Your reply should be only the number of lines in the records that contain the word "This".

### SUPPLIED ENTRIES
§

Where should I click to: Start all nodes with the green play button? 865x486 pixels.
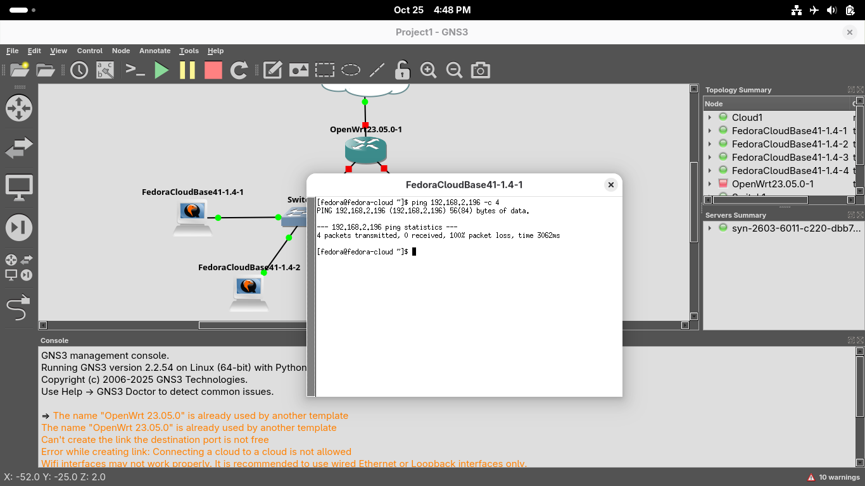coord(162,70)
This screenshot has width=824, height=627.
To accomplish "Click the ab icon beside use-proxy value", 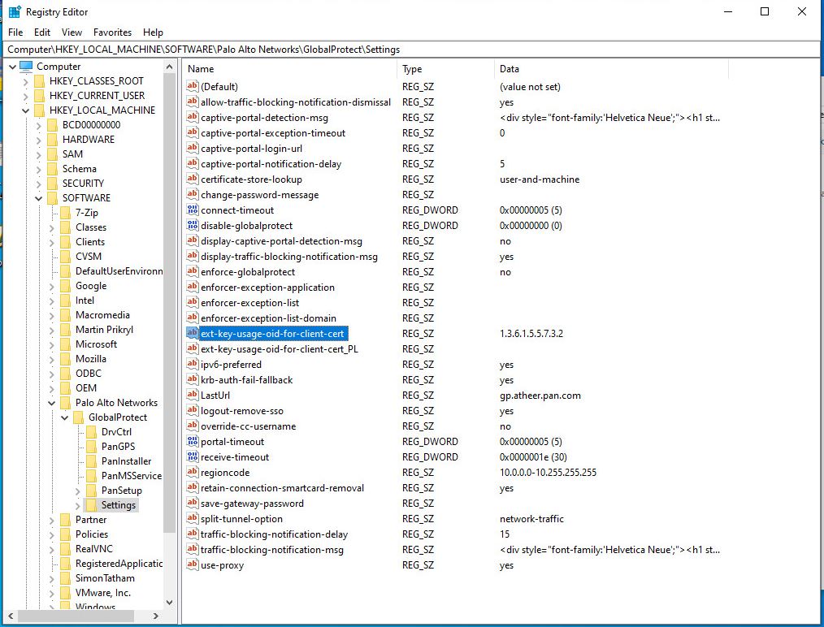I will [192, 565].
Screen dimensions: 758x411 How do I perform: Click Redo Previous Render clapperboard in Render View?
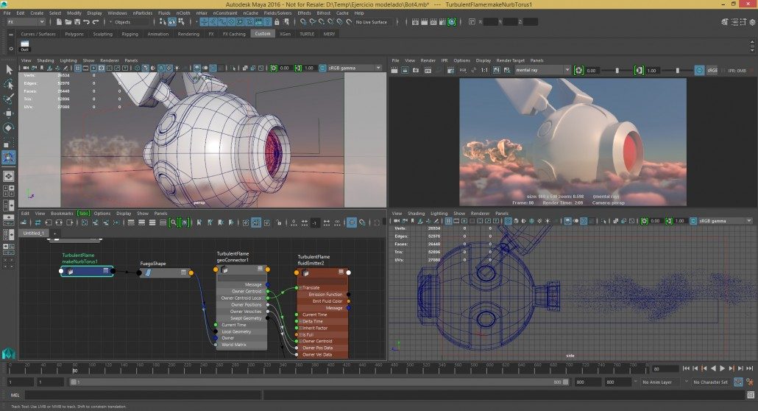pos(395,70)
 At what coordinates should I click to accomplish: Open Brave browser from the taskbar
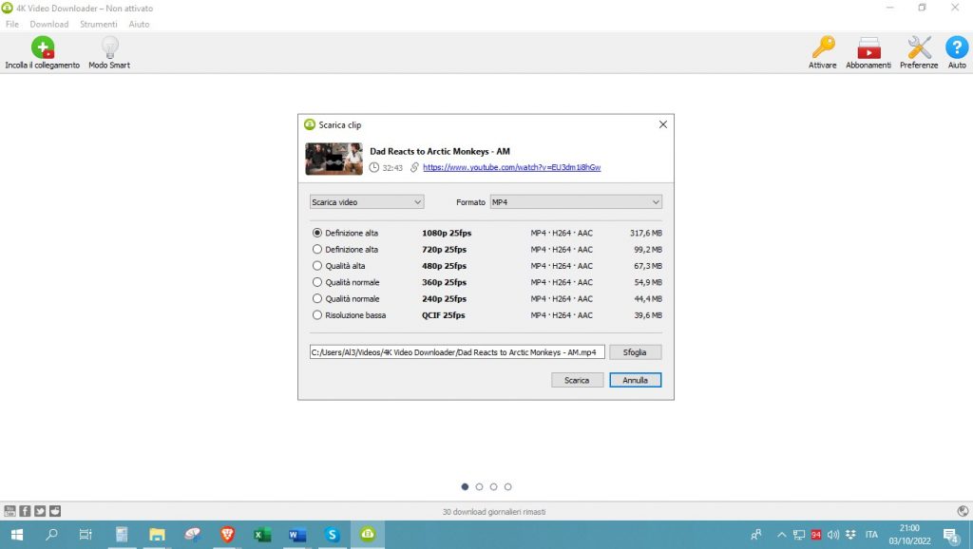pos(227,535)
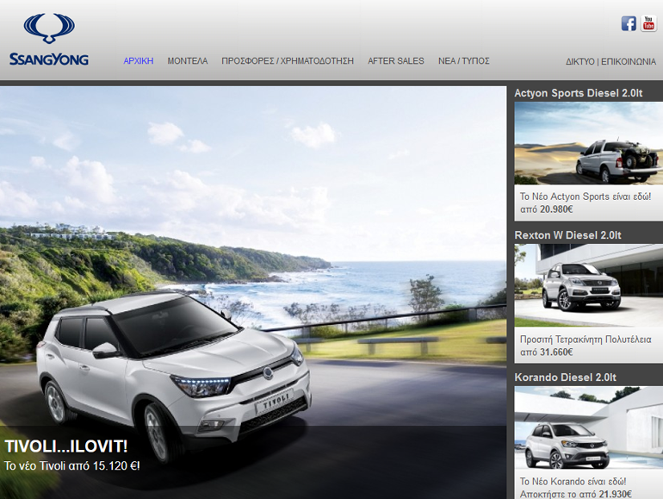The image size is (663, 499).
Task: Open the Korando car thumbnail
Action: click(x=588, y=427)
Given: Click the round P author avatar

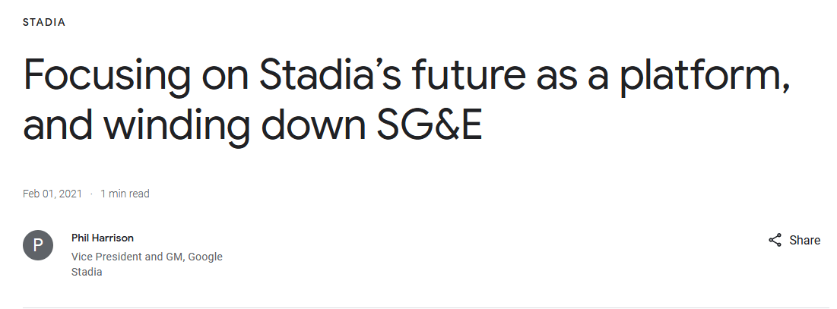Looking at the screenshot, I should 38,245.
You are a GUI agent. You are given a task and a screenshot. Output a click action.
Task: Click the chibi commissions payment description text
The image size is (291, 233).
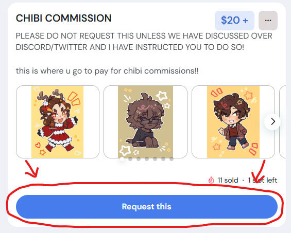point(107,71)
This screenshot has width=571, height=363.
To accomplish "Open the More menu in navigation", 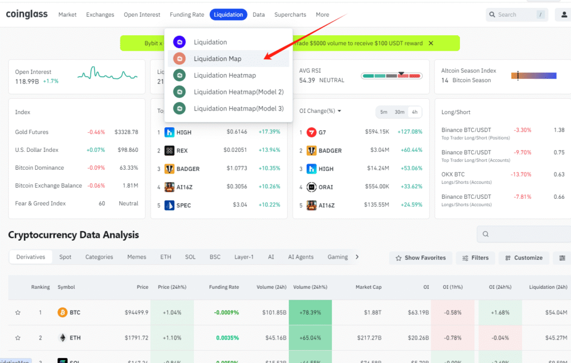I will pyautogui.click(x=322, y=15).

§

### WRITTEN RESPONSE
2